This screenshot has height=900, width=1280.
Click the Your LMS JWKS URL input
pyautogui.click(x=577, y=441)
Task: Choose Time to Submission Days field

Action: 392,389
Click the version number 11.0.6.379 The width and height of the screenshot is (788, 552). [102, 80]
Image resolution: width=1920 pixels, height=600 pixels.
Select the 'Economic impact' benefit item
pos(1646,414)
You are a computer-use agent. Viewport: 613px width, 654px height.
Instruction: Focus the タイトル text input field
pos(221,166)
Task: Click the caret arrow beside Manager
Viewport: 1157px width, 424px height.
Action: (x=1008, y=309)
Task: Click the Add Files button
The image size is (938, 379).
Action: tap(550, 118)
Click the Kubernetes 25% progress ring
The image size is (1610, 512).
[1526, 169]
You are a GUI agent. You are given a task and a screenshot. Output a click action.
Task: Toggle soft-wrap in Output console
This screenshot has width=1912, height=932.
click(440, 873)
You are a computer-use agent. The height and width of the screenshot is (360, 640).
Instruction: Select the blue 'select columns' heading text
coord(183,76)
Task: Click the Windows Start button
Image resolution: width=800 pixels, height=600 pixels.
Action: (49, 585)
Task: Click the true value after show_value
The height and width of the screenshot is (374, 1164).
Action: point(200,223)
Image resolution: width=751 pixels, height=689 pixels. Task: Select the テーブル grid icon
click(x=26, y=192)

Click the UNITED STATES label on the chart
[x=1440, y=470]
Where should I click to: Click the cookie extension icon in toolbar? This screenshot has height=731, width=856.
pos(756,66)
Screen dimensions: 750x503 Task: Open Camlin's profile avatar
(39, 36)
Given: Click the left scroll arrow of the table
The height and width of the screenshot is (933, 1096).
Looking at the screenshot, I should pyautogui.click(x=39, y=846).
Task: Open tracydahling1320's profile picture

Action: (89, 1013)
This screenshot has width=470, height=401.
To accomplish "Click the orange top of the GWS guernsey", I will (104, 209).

■ ■ ■ ■ ■ ■ ■

Task:
Once the lines above that include "agent" are counted, report the number and nothing else.

Exercise result:
3